Mittwoch, Oktober 9

Israels Präsident hat den tödlichen Angriff jüdischer Siedler auf das palästinensische Dorf Jit als Pogrom verurteilt. Den Einwohnern hilft das wenig – denn Jit ist kein Einzelfall.

Es war etwa 19 Uhr 30 am Donnerstag, als die Ruhe in Jit jäh durchbrochen wurde. Kurz nach Sonnenuntergang kamen rund hundert schwarzgekleidete Männer mit Sturmgewehren bewaffnet in das kleine Dorf im nördlichen Westjordanland. Bei den Männern handelte es sich um israelische Siedler, die den Überfall offenbar gut geplant hatten. So berichten es die Bewohner von Jit.

Vor dem Haus der Familie von Hassan Arman riecht es drei Tage nach dem Angriff immer noch nach verbranntem Plastik. «Es begann um 19 Uhr 40, mehr als zehn Siedler kamen von dort, schlugen die Scheiben des Autos ein und zündeten es sofort an», sagt Arman vor seinem Haus und zeigt die Strasse entlang, die einen Hügel hinaufführt. Ein paar Meter weiter steht sein komplett ausgebrannter Hyundai.

«Danach drangen sie auf den Hof ein und versuchten, die Haustür einzutreten», erzählt der muskulöse 28-Jährige. Im Erdgeschoss befanden sich seine zwei jüngeren Schwestern. Arman, der zuvor auf ein Feld gerannt war, um die Siedler mit Steinen zu vertreiben, sprintete «wie ein Verrückter» zurück zum Haus und schlug dem ersten Mann, den er zu fassen bekam, mit der Faust ins Gesicht. Daraufhin seien die Siedler auf die umliegenden Felder geflohen.

Als der Angriff begann, waren die jungen Männer des Dorfes über die Lautsprecher der Moschee dazu aufgerufen worden, das Dorf zu verteidigen. Etwa zwanzig Minuten später versammelten sich 50 bis 60 Menschen vor Armans Haus, um es vor den Siedlern zu beschützen. Einer der Männer, der dem Aufruf folgte, war der 23-jährige Rashid al-Seda. Er sollte die Nacht nicht überleben. Er wurde erschossen, als ein Siedler mit einem Sturmgewehr das Feuer auf eine Gruppe Dorfbewohner eröffnete.

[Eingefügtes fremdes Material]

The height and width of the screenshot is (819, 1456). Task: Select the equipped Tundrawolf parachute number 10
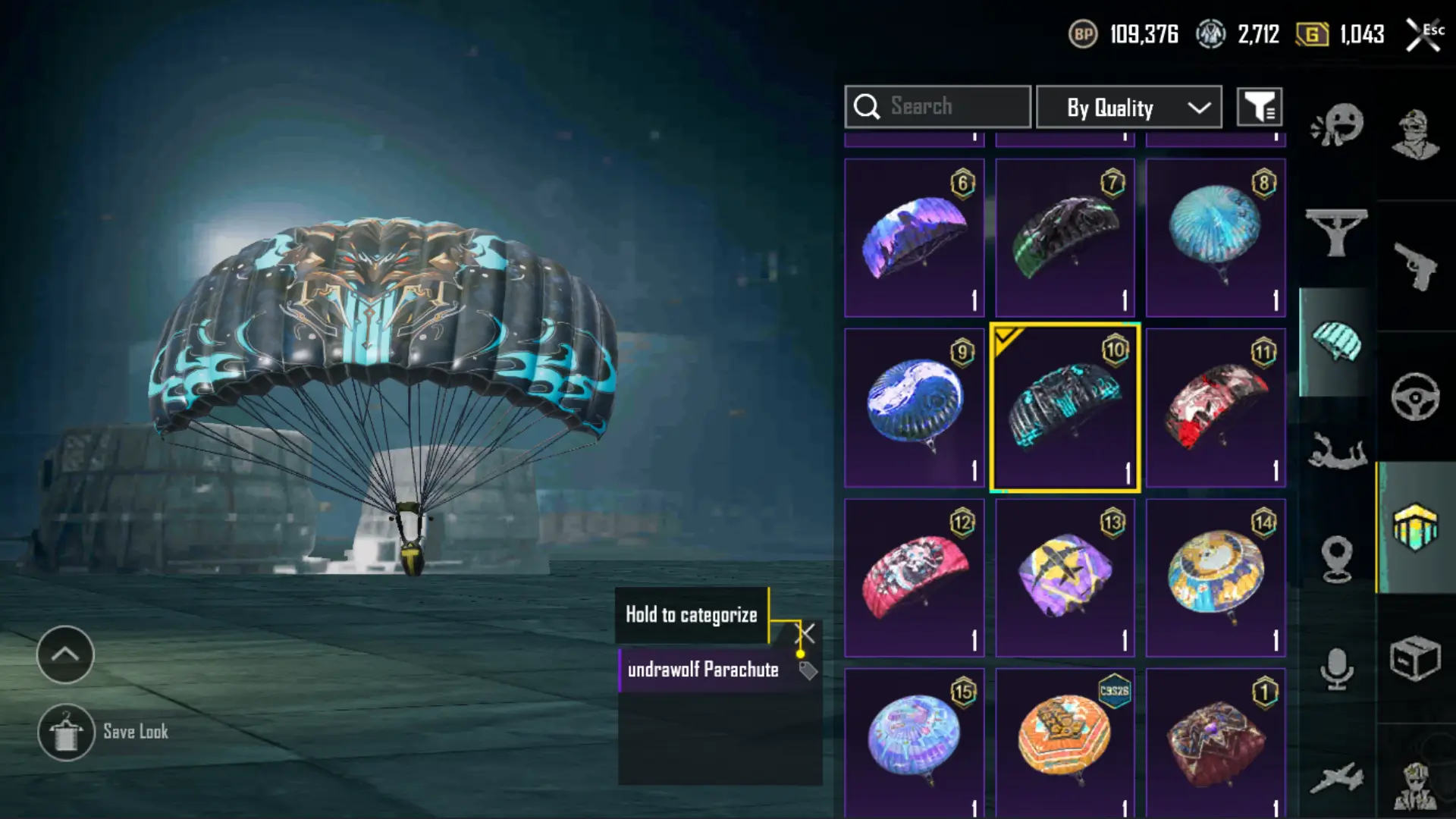click(x=1065, y=408)
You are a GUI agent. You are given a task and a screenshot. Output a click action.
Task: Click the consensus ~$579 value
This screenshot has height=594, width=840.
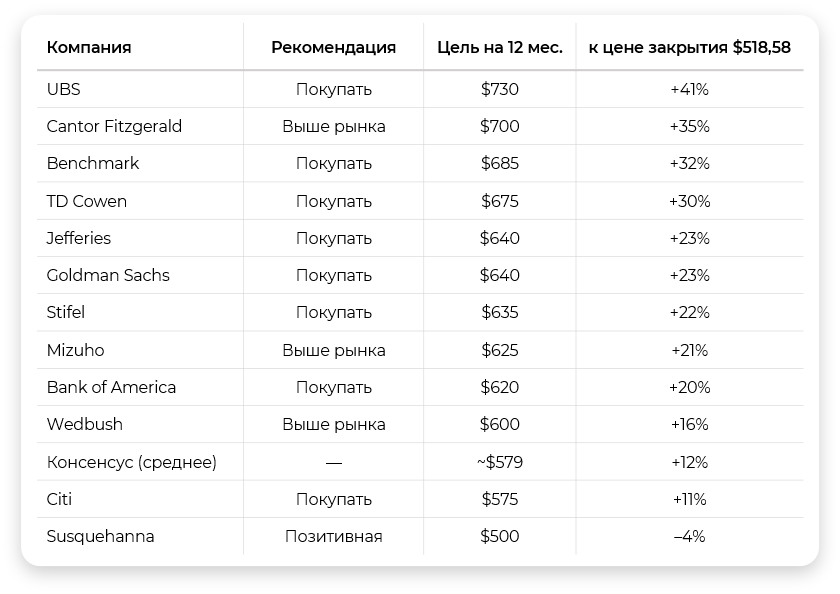click(500, 462)

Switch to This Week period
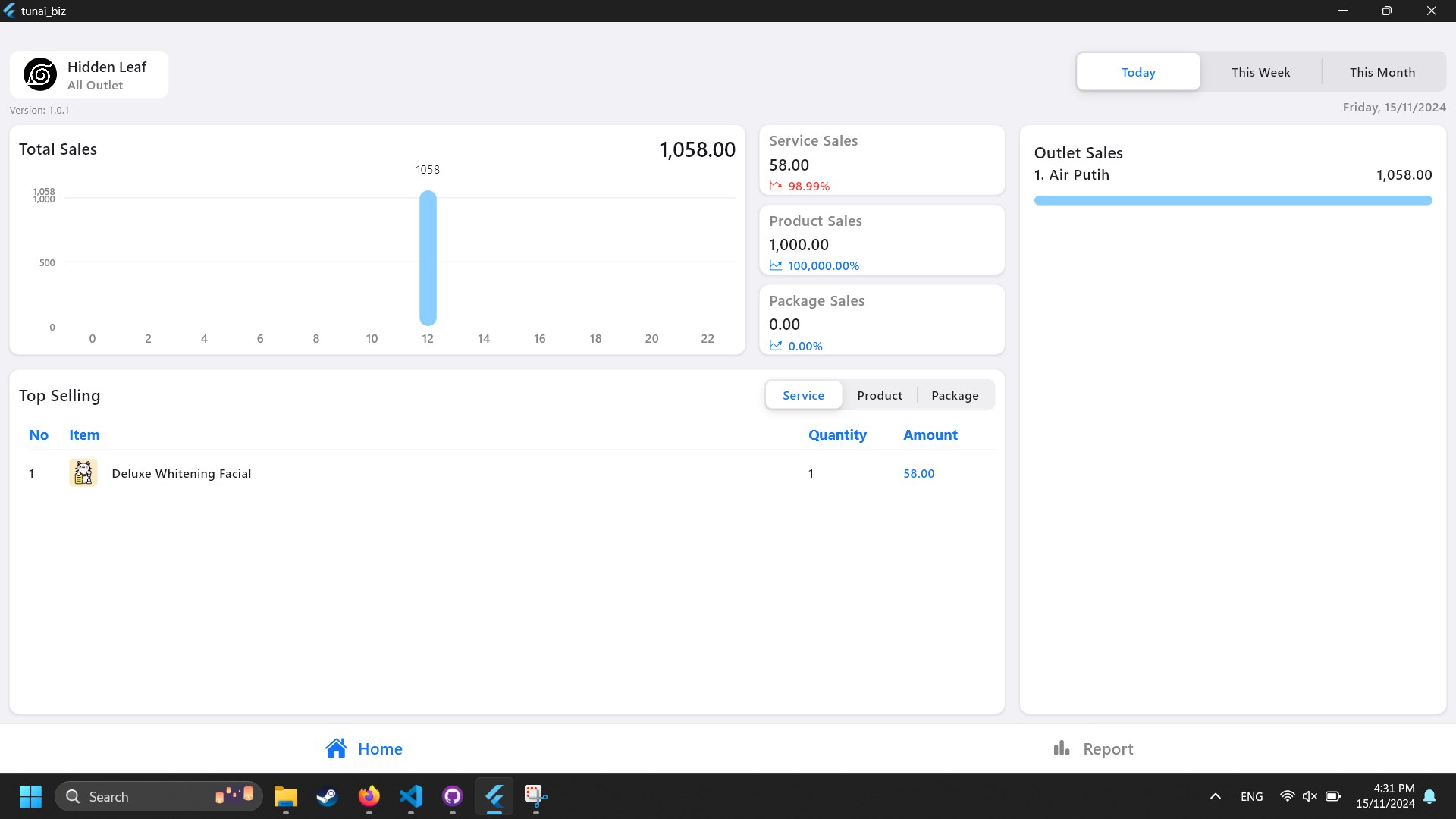(1260, 72)
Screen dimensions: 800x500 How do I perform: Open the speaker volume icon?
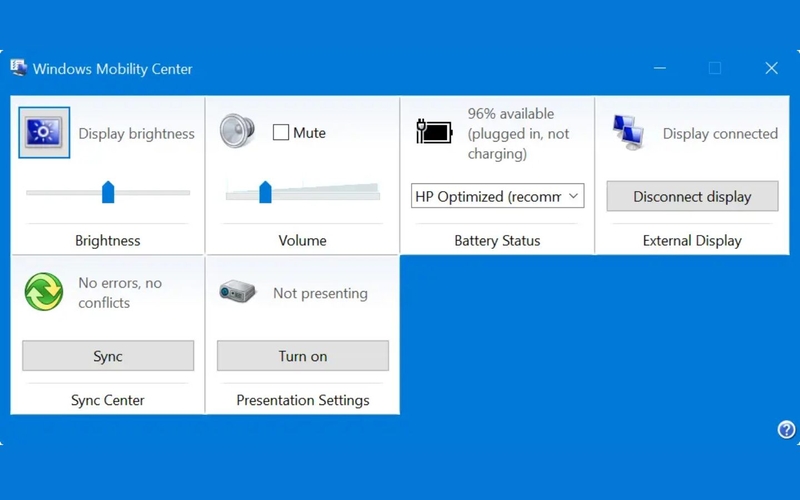pyautogui.click(x=237, y=131)
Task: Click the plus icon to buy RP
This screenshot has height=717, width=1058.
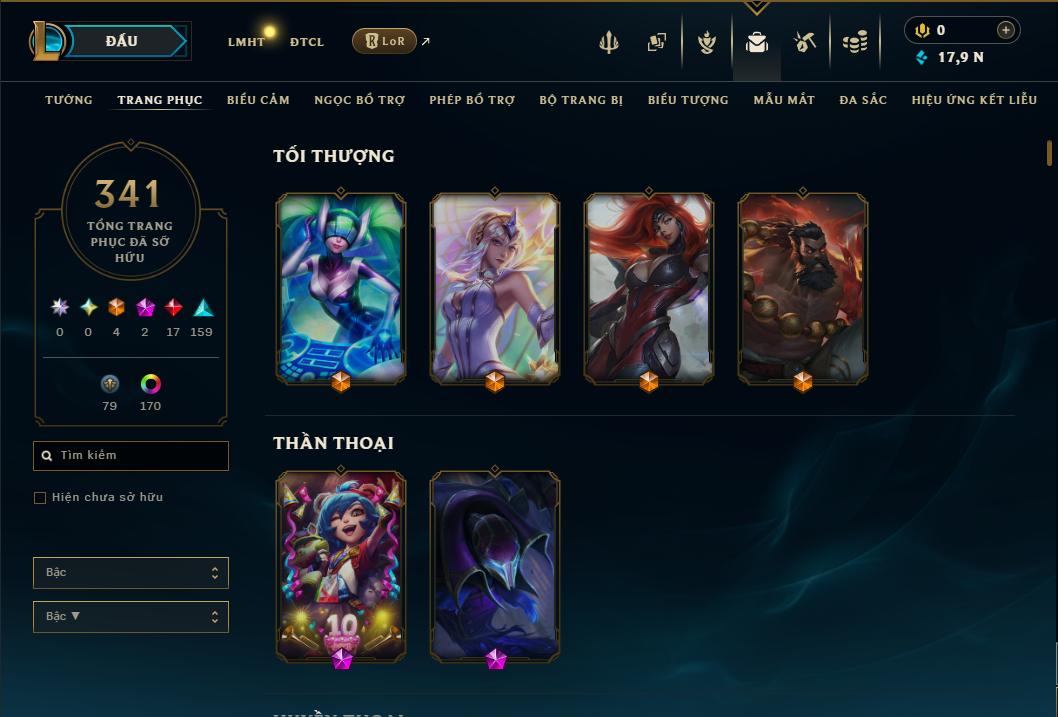Action: 1005,30
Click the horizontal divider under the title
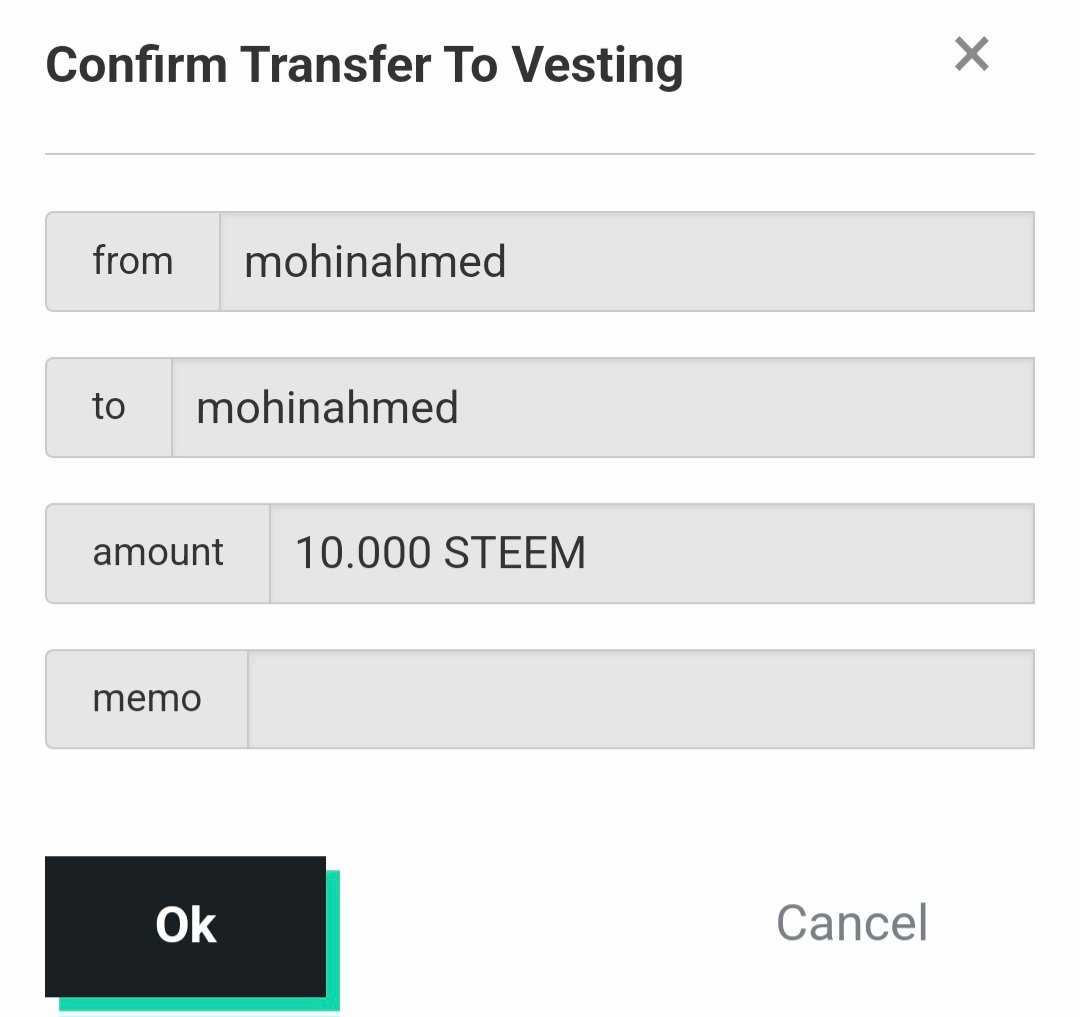Screen dimensions: 1080x1017 (x=540, y=154)
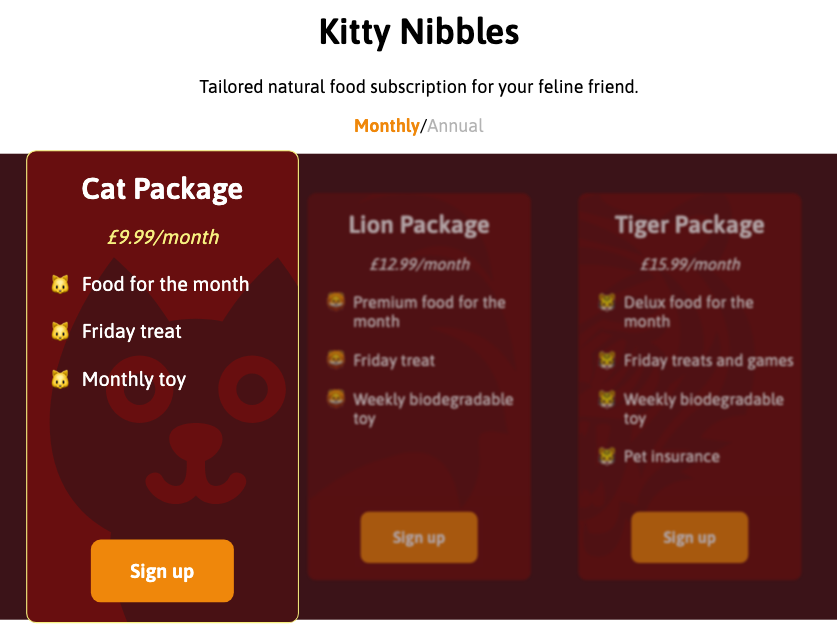Click cat emoji beside Food for the month
The height and width of the screenshot is (644, 837).
click(x=60, y=285)
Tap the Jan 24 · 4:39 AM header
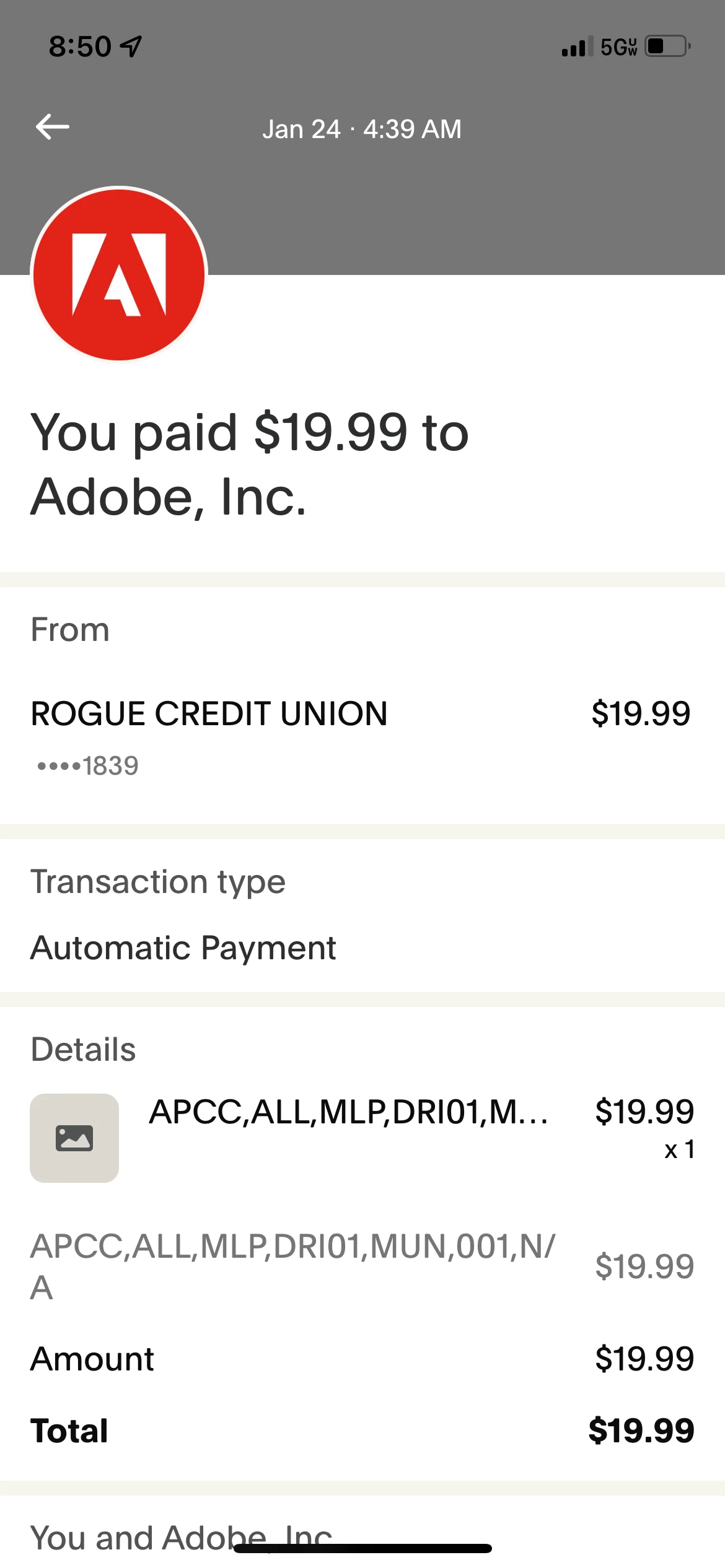 point(362,129)
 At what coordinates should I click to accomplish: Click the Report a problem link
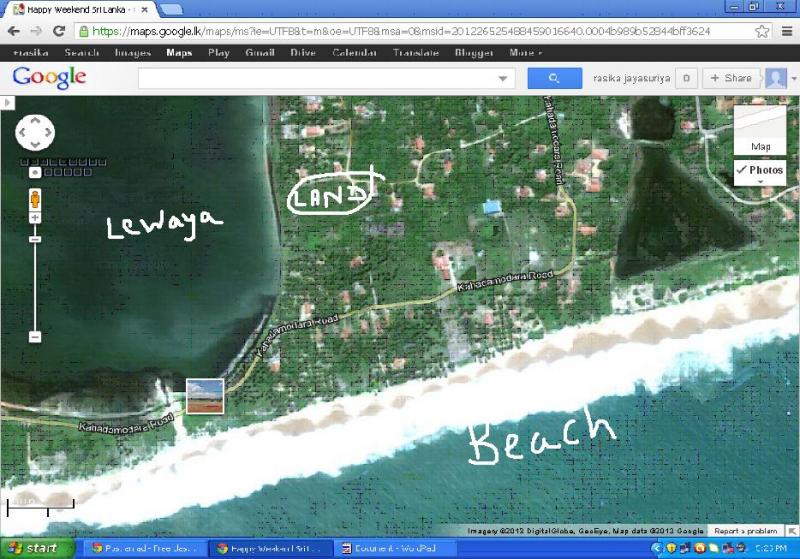pyautogui.click(x=745, y=531)
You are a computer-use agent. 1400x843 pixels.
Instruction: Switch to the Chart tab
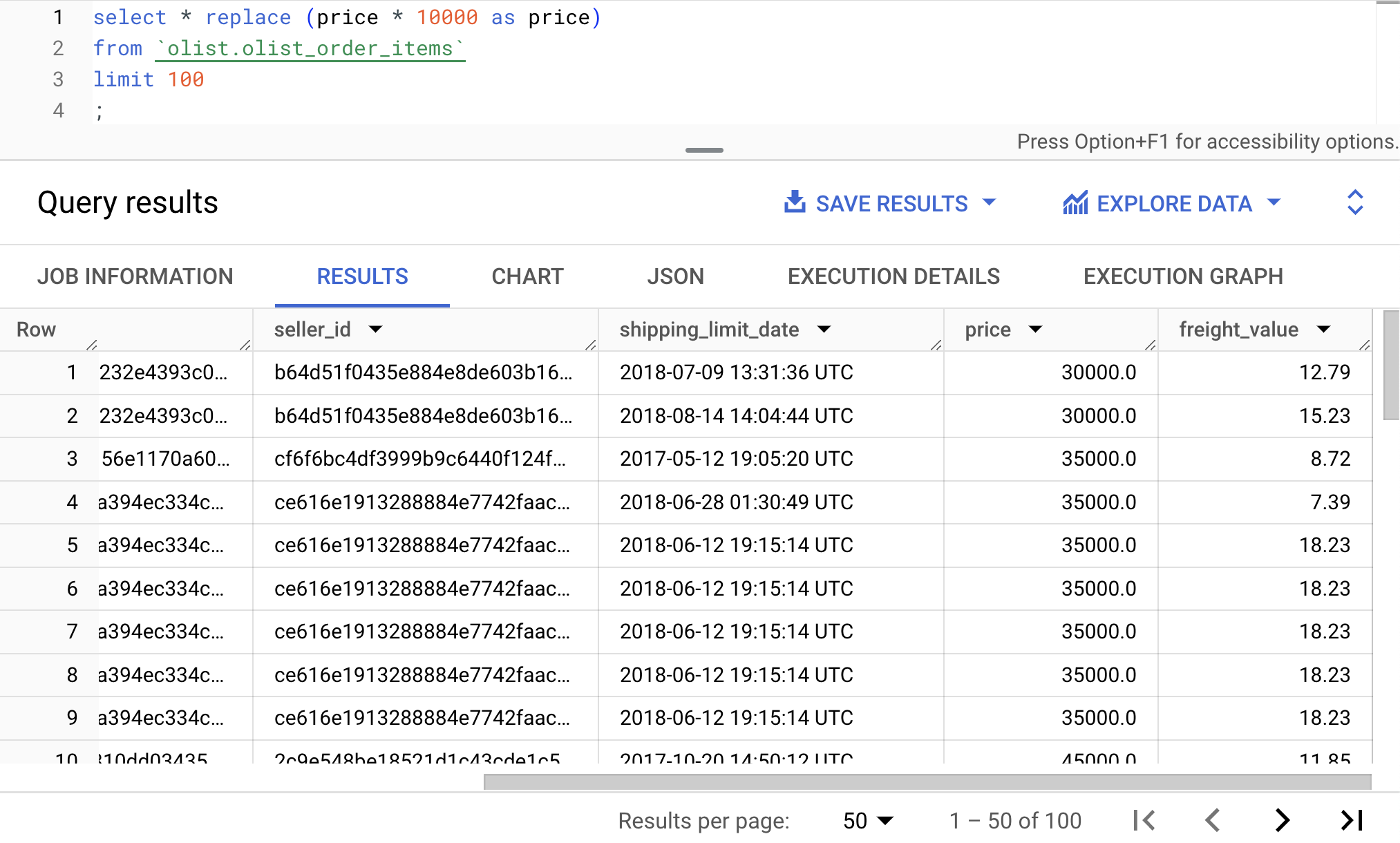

Israels Politik reagiert schockiert

Der Überfall auf das Dorf kam für Netanyahus Regierung zu einem denkbar schlechten Zeitpunkt. Denn in Doha und Kairo verhandelt Israel dieser Tage mit der Hamas über einen Waffenstillstand in Gaza. Geht es nach der Weltgemeinschaft, soll am Ende des Kriegs ein palästinensischer Staat entstehen – im Gazastreifen und im Westjordanland. Doch die Siedlungen und die Gewalt der Siedler machen diesen Staat nahezu unmöglich. Es dauerte daher nicht lange, bis Israels Politik den Überfall verurteilte. Staatspräsident Yitzhak Herzog wählte besonders scharfe Worte und nannte den Angriff auf das 3000-Einwohner-Dorf einen Pogrom.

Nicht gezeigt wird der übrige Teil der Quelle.